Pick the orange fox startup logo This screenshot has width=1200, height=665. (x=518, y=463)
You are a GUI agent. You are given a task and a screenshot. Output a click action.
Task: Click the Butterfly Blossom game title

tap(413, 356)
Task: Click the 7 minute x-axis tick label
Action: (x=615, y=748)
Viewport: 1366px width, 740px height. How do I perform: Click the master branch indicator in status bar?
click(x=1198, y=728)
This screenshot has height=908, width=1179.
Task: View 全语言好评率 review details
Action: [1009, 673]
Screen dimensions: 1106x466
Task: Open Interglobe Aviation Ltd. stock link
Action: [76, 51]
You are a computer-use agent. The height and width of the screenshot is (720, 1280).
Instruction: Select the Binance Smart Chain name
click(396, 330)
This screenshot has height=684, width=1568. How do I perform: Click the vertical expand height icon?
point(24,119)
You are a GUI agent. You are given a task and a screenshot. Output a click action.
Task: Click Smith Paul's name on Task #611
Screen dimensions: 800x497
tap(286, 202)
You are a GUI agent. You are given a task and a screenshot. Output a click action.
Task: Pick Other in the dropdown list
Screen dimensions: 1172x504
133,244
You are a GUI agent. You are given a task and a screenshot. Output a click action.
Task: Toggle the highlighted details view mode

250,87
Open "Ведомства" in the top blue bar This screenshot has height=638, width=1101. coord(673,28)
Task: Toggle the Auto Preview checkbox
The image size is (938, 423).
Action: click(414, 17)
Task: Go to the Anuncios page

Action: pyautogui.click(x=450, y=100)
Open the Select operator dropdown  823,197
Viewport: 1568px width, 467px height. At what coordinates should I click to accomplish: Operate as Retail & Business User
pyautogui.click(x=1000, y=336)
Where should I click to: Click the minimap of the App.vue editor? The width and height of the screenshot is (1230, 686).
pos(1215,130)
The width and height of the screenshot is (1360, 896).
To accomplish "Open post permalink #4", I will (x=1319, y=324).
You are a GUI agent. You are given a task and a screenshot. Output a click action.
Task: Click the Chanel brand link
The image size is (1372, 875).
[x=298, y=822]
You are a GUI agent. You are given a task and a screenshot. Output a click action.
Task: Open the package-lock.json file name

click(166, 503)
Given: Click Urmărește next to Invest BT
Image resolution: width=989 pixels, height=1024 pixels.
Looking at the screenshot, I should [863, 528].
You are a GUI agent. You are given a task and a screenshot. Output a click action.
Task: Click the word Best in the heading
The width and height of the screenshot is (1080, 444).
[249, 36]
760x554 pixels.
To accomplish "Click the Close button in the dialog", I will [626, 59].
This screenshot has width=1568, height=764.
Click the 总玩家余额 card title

##############################

◆ Assigned task
Every entry should be reproduced word for word.

◆ Your response
Pick the orange fox startup logo This screenshot has width=1200, height=665. (x=518, y=463)
You are a GUI agent. You are given a task and a screenshot. Output a click action.
Task: Click the Butterfly Blossom game title

tap(413, 356)
Task: Click the 7 minute x-axis tick label
Action: (x=615, y=748)
Viewport: 1366px width, 740px height. How do I perform: Click the master branch indicator in status bar?
click(x=1198, y=728)
This screenshot has height=908, width=1179.
Task: View 全语言好评率 review details
Action: [1009, 673]
Screen dimensions: 1106x466
Task: Open Interglobe Aviation Ltd. stock link
Action: [76, 51]
You are a computer-use agent. The height and width of the screenshot is (720, 1280).
Instruction: Select the Binance Smart Chain name
click(396, 330)
This screenshot has height=684, width=1568. How do I perform: Click the vertical expand height icon?
point(24,119)
You are a GUI agent. You are given a task and a screenshot. Output a click action.
Task: Click Smith Paul's name on Task #611
Screen dimensions: 800x497
tap(286, 202)
You are a GUI agent. You are given a task and a screenshot. Output a click action.
Task: Pick Other in the dropdown list
Screen dimensions: 1172x504
133,244
You are a GUI agent. You are given a task and a screenshot. Output a click action.
Task: Toggle the highlighted details view mode

250,87
Open "Ведомства" in the top blue bar This screenshot has height=638, width=1101. coord(673,28)
Task: Toggle the Auto Preview checkbox
The image size is (938, 423).
Action: click(414, 17)
Task: Go to the Anuncios page

Action: pyautogui.click(x=450, y=100)
Open the Select operator dropdown  823,197
Viewport: 1568px width, 467px height. At what coordinates should I click to accomplish: Operate as Retail & Business User
pyautogui.click(x=1000, y=336)
Where should I click to: Click the minimap of the App.vue editor? The width and height of the screenshot is (1230, 686).
pos(1215,130)
The width and height of the screenshot is (1360, 896).
To accomplish "Open post permalink #4", I will (x=1319, y=324).
You are a GUI agent. You are given a task and a screenshot. Output a click action.
Task: Click the Chanel brand link
The image size is (1372, 875).
[x=298, y=822]
You are a GUI agent. You are given a task and a screenshot. Output a click action.
Task: Open the package-lock.json file name

click(166, 503)
Given: Click Urmărește next to Invest BT
Image resolution: width=989 pixels, height=1024 pixels.
Looking at the screenshot, I should [863, 528].
You are a GUI agent. You are given a task and a screenshot. Output a click action.
Task: Click the word Best in the heading
The width and height of the screenshot is (1080, 444).
[249, 36]
760x554 pixels.
To accomplish "Click the Close button in the dialog", I will [626, 59].
This screenshot has width=1568, height=764.
Click the 总玩家余额 card title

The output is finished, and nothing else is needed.